▸ **Problem set**:
1. Translate this sentence from the call center post below into Spanish: "A hexahedron is a polyhedron with six faces, 12 edges and eight vertices."
2. Retype the stretch of the call center post below that begins with the words "The Hexahedron of" and ends with "stay with me.".

▸ **Exercise text**:

--- START ---

The Hexahedron of Quality
Here's a bit of call center humor, in the spirit of Throwback Thursday. And buried in that humor is a lesson that continues to stay with me.
Let me answer your first obvious question. Yes, it is acceptable to do a "Throwback Thursday" post on LinkedIn.
Ok, now let me answer your second obvious question. A hexahedron is a polyhedron with six faces, 12 edges and eight vertices. And it is the geometric shape that inspired a Quality Management program I was part of in 2008. Well, technically, the specific hexahedron we used was a square frustum -- a square pyramid with a truncated apex.
I spent a number of wonderful years at Providian (which became part of Washington Mutual and, ultimately Chase). Throughout my tenure at Providian/WaMu, I was a part of many quality management initiatives. In the good years we were adding new products and growing our call centers as we strived to deliver stellar customer service.

--- END ---

▸ **Data shown**:
--- START ---

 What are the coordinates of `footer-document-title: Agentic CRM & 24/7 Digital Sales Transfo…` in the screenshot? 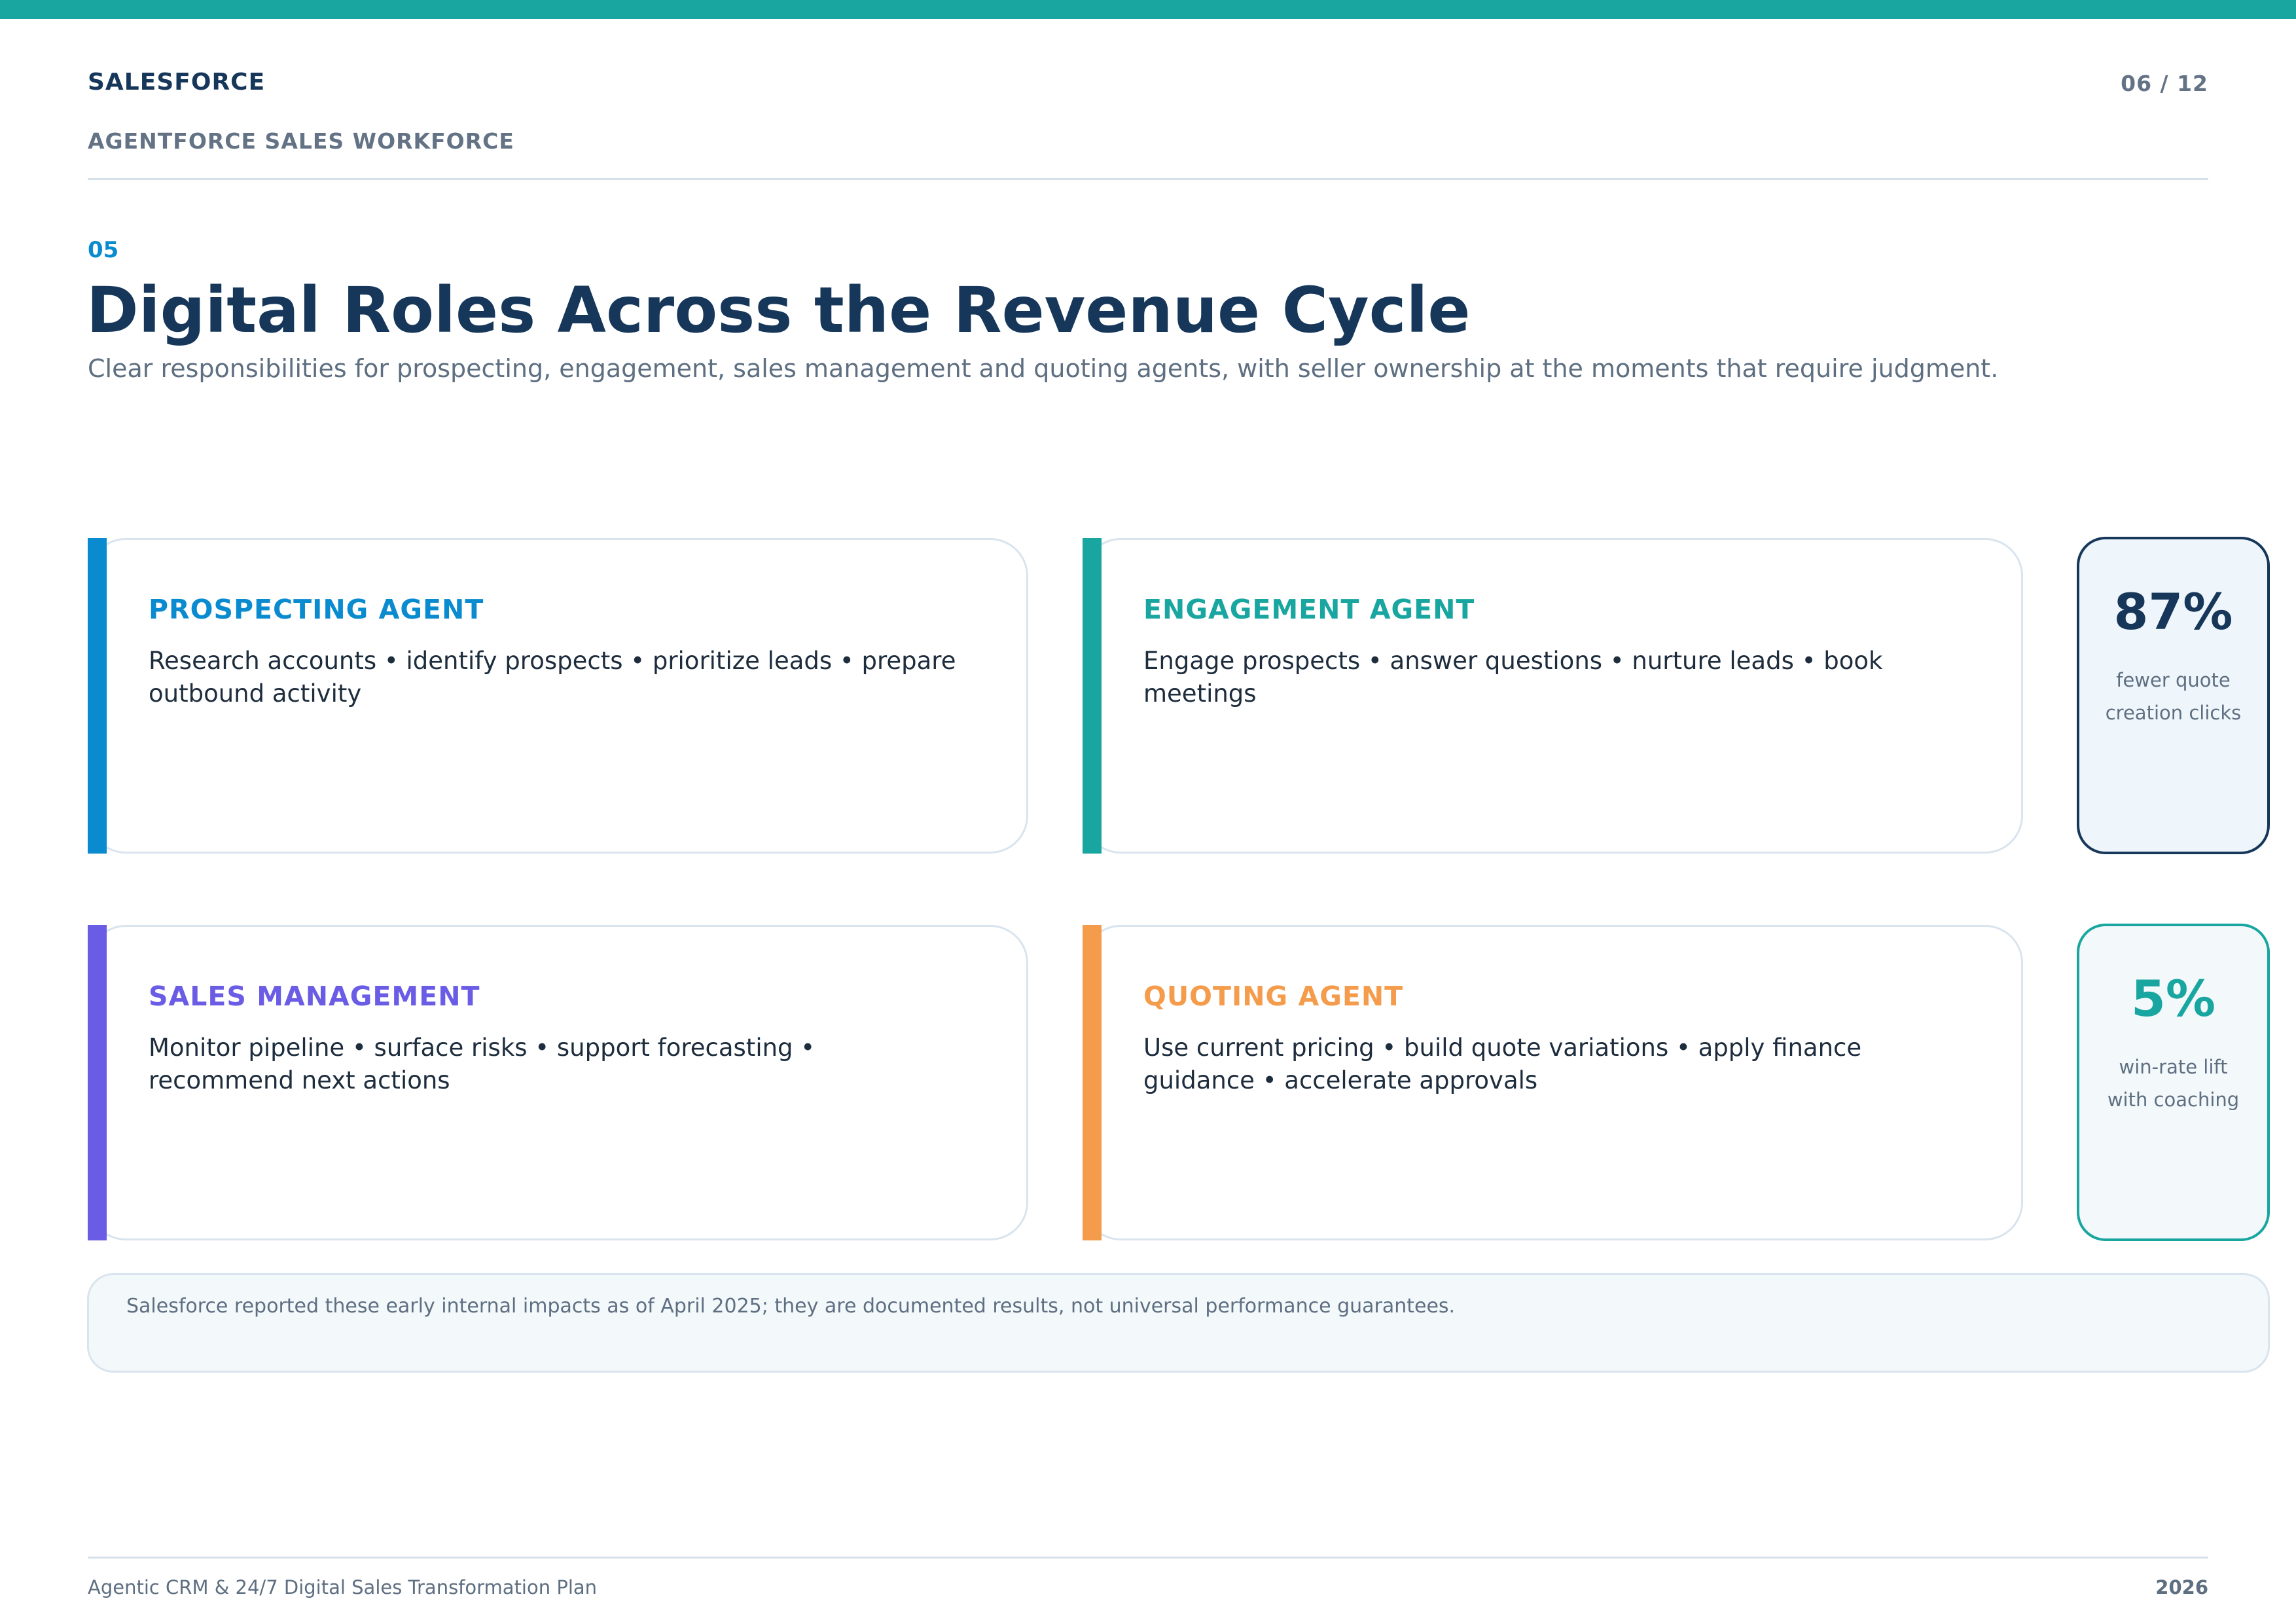 It's located at (343, 1587).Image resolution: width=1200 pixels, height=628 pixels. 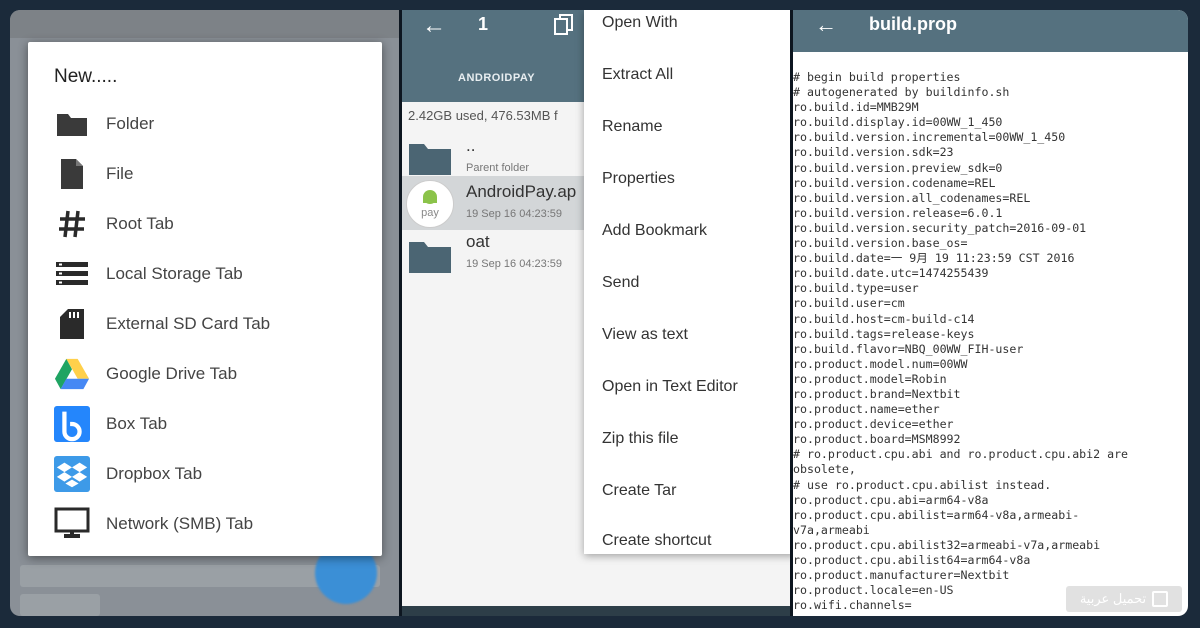 I want to click on code-line: ro.build.version.sdk=23, so click(x=874, y=152).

--- END ---

▸ **Exercise responses**:
1. Un hexaedro es un poliedro con seis caras, 12 aristas y ocho vértices.

2.
The Hexahedron of Quality
Here's a bit of call center humor, in the spirit of Throwback Thursday. And buried in that humor is a lesson that continues to stay with me.